Dalla pandemia e dai suoi colpi di coda – seppure le differenze di condizioni materiali di vita ne alleggeriscono o aggravano la sostenibilità – non si può davvero “sortirne da soli” (per usare la formula con la quale Lorenzo Milani indicava “l’avarizia”), ma se ne esce solo attraverso una pratica consapevole di empatia, mettendosi nei panni dei più fragili: gli anziani, i bambini, i malati. Assumendo su di sé la responsabilità della salute – e dunque della vita – dell’altro, degli altri. E quindi anche di sé. E’ un prendersi cura reciproco, che comporta anche delle rinunce personali a beneficio di tutti. E’ un’esperienza sociale di solidarietà collettiva che, non a caso, è attaccata sul piano interno ed internazionale proprio da quelle forze di destra e da quei personaggi – Trump, Bolsonaro, Salvini, per citare i più noti – che hanno fatto dell’egoismo sociale la cifra della propria narrazione pubblica e non sopportano alcuna limitazione al liberismo individualista, scaricando le responsabilità sempre sull’esterno. Questi hanno da tempo ridicolizzato le pratiche di empatia, definendole spregiativamente “buonismo”, mentre ormai solo l’empatia può salvarci davvero. Attraverso una ri/costruzione culturale e sociale.

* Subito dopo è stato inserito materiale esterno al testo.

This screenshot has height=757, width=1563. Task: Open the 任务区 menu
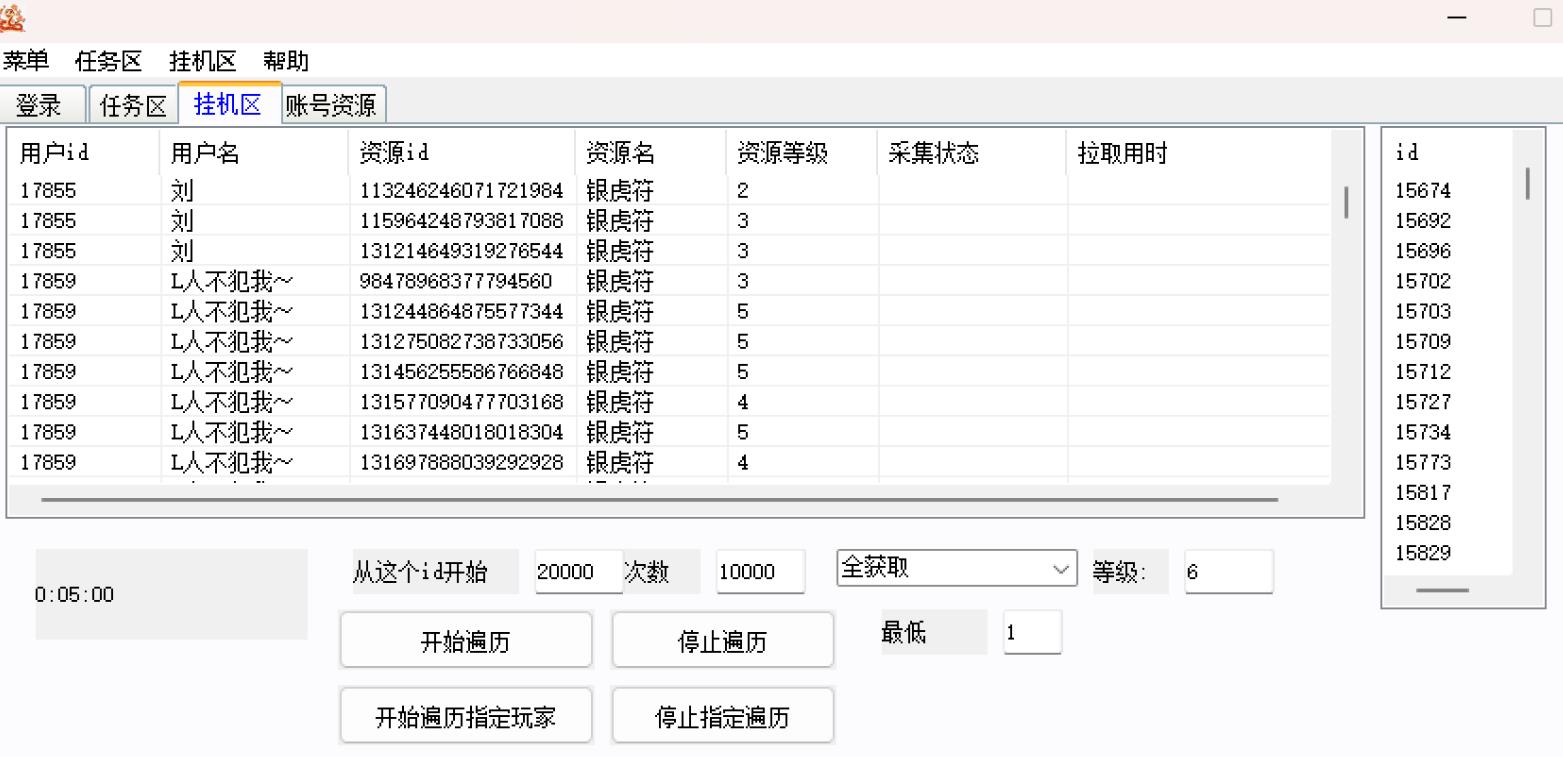[109, 61]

Oltre a poterci salvare dalla pandemia, l’empatia è anche il principale dei saperi necessari per lo stare al mondo contemporaneo: imparare a mettersi gli occhiali dell’altro – forse metafora più adeguata al tempo della complessità – consente di uscire dall’egocentrismo e dall’egotismo, per guardare le cose anche da altri punti di vista, con altri occhi. E’ un’operazione necessaria sempre per operare la “trasformazione nonviolenta dei conflitti” – come insegna Johan Galtung – ma anche un sapere indispensabile per vivere nei contesti intergenerazionali, interculturali, interreligiosi, in una parola complessi. Nei quali la prima epidemia da fronteggiare è, sempre, quella portata dai virus del pregiudizio e dell’odio. Per i quali non è possibile alcun vaccino elaborato in laboratorio a posteriori, ma solo la costruzione di robusti fattori protettivi empaticamente disseminati a priori.
Dunque, per uscire dalla pandemia imparando a stare al mondo, adesso è tempo di ri/costruire l’empatia.